• _WHAT IS BEING ASKED_:
Lines in the data below that contain the word "agent" are to be copied.

=-=-=-=-=

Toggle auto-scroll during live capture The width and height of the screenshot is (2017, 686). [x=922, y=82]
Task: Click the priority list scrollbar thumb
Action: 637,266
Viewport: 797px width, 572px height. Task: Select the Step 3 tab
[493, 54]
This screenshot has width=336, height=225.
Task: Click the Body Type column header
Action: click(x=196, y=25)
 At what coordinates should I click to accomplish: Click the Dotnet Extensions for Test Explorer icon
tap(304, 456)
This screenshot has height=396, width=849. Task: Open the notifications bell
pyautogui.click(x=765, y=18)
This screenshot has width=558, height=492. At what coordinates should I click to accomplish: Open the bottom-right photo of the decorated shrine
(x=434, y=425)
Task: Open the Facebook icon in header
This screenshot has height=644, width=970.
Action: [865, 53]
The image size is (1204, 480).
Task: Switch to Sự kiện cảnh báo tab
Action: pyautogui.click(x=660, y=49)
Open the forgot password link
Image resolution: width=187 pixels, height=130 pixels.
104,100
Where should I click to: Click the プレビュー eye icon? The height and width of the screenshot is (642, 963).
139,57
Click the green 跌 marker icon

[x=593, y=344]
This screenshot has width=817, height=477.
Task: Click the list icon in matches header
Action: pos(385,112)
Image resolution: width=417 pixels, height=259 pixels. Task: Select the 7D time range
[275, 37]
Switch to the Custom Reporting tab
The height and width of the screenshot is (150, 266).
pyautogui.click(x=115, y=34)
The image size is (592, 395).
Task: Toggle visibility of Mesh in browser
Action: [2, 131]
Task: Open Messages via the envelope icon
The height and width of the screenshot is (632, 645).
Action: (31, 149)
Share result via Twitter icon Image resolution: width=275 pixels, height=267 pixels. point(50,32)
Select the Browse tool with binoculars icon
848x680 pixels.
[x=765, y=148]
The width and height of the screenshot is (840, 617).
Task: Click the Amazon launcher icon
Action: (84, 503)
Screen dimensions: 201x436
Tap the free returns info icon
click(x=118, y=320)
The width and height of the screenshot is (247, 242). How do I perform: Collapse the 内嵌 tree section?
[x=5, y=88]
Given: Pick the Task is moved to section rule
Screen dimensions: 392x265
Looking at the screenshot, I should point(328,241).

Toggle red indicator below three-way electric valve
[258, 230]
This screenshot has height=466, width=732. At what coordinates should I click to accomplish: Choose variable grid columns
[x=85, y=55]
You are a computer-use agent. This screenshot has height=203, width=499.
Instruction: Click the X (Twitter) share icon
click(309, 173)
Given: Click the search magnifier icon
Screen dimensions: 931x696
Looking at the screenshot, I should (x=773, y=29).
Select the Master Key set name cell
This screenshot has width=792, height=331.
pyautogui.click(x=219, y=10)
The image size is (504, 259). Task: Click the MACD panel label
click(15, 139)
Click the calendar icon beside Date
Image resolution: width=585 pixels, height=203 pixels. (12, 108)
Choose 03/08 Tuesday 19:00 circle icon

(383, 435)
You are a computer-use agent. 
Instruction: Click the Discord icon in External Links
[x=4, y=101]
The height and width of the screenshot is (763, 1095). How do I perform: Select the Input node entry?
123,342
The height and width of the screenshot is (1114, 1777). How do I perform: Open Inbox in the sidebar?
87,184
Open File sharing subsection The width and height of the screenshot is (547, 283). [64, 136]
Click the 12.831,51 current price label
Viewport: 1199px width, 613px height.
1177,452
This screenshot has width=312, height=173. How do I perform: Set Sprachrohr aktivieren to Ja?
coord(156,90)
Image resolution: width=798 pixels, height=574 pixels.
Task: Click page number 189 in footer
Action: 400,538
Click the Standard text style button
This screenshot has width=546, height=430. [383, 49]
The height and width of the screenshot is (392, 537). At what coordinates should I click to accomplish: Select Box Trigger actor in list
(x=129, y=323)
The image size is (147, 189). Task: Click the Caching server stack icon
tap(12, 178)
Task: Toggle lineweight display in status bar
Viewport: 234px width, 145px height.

=-=-=-=-=

• _SOLUTION BELOW_:
You are a computer-use agent. This screenshot has height=203, width=499.
You are a computer-use agent. 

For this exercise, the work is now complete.